[Material provided Boundary: Start]

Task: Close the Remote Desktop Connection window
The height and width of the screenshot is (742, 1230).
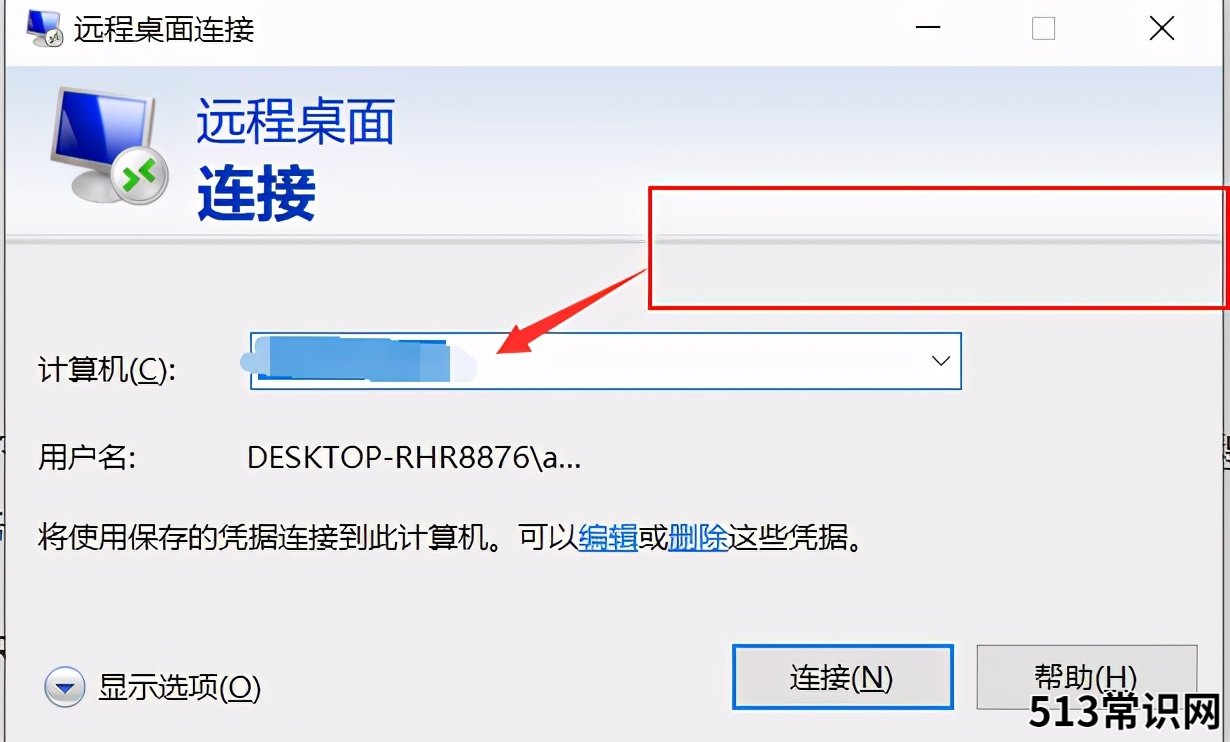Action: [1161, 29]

[Material provided Boundary: End]
[Material provided Boundary: Start]

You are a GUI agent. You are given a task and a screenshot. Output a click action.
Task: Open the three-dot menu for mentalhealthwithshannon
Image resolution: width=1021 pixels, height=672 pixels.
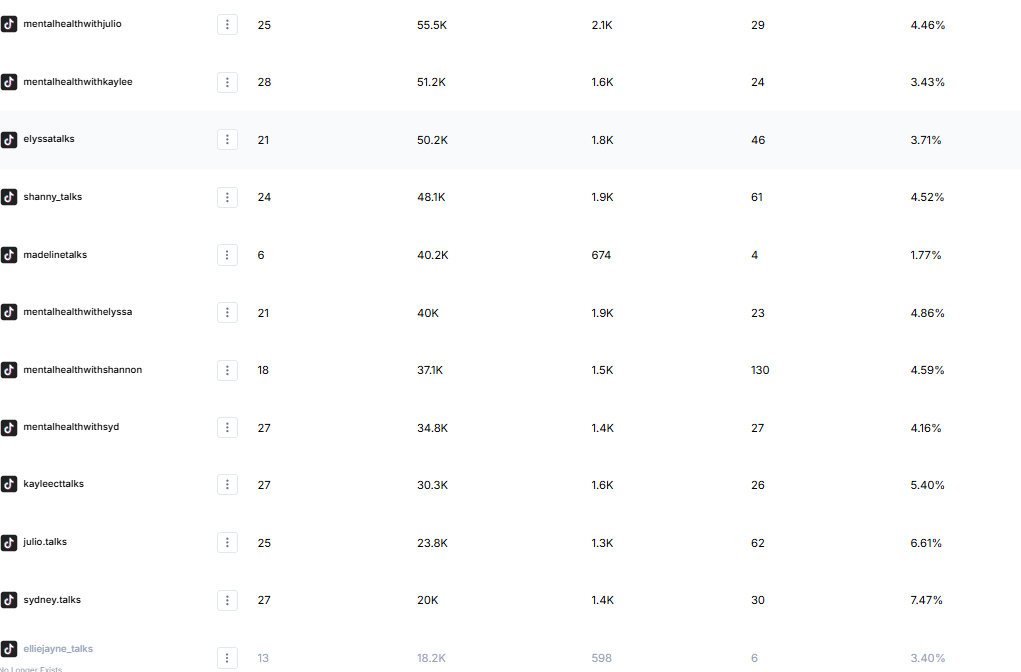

[Material provided Boundary: End]
[Material provided Boundary: Start]

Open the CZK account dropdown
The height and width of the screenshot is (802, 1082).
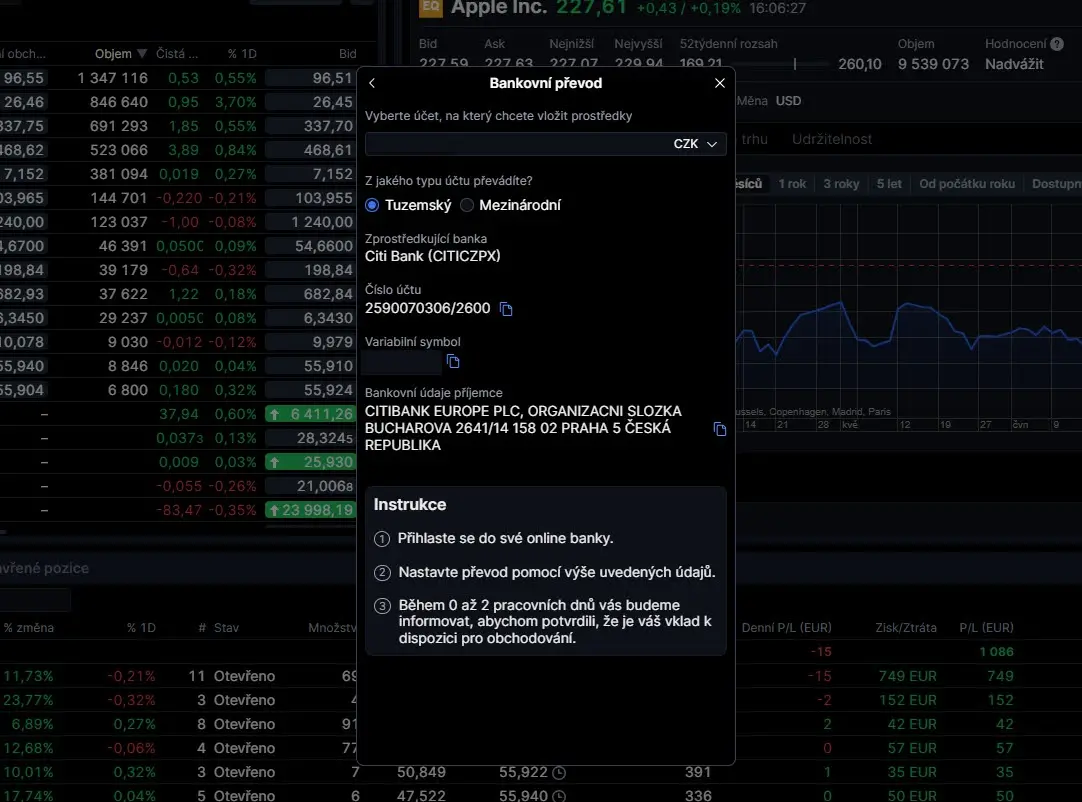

[Material provided Boundary: End]

Every line in the records that holds the word "Open" should be copied into the answer.

■ Reply to the task
Task: Open the three-dot menu for mentalhealthwithshannon
Open the CZK account dropdown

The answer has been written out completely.